Elementary reflectors are a class of orthogonal matrices that are constructed from a vector $u$ with $||u||=1$ as (see p324 of Meyer)
$$
R = I-2uu^*.
$$

The function of a reflector about the complementary orthogonal subspace of $u$, namely $u^\perp$, is illustrated below.

It is somewhat curious that this relatively simple operator can form the foundation of so many important results in linear algebra. Below we try to uncover what are the properties that make this operator so special and useful.

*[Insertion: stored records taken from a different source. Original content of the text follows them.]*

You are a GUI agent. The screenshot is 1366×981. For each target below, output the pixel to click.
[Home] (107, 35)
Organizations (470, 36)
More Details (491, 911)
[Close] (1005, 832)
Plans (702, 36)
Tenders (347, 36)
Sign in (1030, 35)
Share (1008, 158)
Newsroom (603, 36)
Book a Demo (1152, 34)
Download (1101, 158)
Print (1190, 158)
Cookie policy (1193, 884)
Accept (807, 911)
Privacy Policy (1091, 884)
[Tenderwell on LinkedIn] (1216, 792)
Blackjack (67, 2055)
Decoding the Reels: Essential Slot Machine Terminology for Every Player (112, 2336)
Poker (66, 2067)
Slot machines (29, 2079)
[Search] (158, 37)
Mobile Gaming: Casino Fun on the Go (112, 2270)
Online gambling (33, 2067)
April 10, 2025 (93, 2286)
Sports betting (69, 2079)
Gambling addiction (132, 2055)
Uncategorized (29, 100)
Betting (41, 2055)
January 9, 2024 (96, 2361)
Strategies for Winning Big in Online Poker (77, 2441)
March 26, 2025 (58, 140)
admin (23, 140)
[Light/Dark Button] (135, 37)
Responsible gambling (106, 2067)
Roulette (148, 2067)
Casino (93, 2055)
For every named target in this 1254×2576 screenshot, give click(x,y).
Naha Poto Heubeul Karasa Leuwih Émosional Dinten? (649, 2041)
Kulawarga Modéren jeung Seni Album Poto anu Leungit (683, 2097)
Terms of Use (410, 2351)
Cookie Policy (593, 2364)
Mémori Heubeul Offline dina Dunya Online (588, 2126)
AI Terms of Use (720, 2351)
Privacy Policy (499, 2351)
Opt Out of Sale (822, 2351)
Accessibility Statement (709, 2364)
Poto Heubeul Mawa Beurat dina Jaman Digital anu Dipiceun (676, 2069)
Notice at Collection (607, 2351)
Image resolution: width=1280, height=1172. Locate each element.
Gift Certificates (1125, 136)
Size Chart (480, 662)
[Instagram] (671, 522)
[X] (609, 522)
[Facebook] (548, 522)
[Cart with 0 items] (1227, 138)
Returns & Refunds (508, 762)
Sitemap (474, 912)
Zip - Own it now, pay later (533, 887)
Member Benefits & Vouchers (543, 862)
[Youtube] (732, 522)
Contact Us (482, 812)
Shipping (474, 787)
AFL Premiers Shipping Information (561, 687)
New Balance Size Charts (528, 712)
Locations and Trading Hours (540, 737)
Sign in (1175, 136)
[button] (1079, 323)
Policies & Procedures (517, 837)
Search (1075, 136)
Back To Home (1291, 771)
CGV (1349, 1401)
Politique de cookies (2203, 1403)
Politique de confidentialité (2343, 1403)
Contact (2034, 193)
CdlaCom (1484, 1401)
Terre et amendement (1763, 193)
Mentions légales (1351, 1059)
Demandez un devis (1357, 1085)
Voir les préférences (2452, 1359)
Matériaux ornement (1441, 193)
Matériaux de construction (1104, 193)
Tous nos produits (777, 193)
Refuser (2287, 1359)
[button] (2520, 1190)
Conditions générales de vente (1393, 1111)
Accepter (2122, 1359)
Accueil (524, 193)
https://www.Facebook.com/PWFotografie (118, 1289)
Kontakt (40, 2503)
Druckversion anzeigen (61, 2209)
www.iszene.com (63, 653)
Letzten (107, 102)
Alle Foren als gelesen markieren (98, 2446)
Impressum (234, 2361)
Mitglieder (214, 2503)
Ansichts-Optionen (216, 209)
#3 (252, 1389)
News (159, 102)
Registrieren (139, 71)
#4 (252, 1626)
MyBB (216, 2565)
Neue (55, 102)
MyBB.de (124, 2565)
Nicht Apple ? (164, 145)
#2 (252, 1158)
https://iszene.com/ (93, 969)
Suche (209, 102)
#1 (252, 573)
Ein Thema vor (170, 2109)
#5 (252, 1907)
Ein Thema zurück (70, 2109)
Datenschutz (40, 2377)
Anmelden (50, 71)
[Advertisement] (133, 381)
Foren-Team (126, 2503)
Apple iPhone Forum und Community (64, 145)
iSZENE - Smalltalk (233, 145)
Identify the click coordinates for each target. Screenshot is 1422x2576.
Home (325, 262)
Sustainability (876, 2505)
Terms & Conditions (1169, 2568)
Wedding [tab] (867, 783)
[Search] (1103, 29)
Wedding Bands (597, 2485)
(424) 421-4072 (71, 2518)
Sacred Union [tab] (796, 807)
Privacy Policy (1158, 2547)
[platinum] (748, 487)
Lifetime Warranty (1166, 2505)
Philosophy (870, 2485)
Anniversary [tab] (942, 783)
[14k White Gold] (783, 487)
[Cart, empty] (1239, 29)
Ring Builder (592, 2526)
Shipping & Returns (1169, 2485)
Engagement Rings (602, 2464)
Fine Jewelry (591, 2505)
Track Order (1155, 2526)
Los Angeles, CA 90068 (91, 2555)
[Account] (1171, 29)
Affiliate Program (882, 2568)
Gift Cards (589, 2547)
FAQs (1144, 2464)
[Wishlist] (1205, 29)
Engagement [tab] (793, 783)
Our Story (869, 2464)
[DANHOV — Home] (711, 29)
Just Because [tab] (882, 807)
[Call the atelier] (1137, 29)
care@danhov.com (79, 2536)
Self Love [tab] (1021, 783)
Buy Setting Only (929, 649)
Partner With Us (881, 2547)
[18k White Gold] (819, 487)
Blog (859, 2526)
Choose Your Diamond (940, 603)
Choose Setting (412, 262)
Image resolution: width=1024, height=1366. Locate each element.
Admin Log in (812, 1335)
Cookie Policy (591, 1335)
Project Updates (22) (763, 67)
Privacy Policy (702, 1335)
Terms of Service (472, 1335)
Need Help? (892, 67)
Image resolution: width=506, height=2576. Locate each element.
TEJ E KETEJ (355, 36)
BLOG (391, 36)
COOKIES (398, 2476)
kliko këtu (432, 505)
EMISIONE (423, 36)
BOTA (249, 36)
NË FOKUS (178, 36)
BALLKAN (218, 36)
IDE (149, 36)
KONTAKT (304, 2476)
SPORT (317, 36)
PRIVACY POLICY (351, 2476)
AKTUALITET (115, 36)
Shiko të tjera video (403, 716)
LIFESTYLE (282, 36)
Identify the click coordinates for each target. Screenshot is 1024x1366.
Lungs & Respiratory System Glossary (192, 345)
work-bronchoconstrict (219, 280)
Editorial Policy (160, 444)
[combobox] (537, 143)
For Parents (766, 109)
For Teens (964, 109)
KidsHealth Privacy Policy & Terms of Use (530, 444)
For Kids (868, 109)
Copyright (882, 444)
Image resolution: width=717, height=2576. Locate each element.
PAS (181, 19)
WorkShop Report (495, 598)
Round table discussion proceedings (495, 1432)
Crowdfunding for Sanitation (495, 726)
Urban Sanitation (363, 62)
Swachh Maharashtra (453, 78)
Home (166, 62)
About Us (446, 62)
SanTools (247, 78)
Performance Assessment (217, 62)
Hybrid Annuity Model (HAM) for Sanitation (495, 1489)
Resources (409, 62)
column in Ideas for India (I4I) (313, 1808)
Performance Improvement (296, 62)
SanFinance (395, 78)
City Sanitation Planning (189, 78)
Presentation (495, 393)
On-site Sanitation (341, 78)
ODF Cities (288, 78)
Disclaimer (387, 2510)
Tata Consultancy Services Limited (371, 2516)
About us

Firstly, simple calculations reveal that all elementary reflectors have the property
$$
R = R^\star = R^{-1}.
$$
That is, elementary reflectors are involutory ($R^2=I$) as well as being orthogonal. The second key property of reflectors is that, for any given real vector $x$, we can find a reflector $R$ such that
$$
Rx = ||x||e_1 = \begin{pmatrix}||x|| \\0 \\0 \\ \vdots \\ 0\end{pmatrix}.
$$

The last but certainly not least property of reflectors is that if $R$ is an elementary reflector, the matrix
$$
\begin{pmatrix}I & 0 \\ 0 & R\end{pmatrix}
$$
is also an elementary reflector. You’ll see that the last two properties together are the key ingredient of the deflate-and-conquer strategy defined below.

The reflector trick: Deflate-and-Conquer

The deflate-and-conquer strategy illustrated below is the primary mechanism behind the many factorizations (QR, Schur, SVD, Hessenberg, …) based on elementary reflectors. The precise implementation depends on the desired transformation, but the in broad strokes, the strategy below remains the same.

We start from an $n\times n$ matrix. Then we process the first column; using an appropriately designed reflector, we make everything below the first entry of the column zero. Then we deflate the problem: we focus on the $n-1\times n-1$ matrix on the bottom right of the original matrix, and repeat what we did on this submatrix. We proceed this way until the last (i.e., $1\times 1$-sized) bottom-right submatrix.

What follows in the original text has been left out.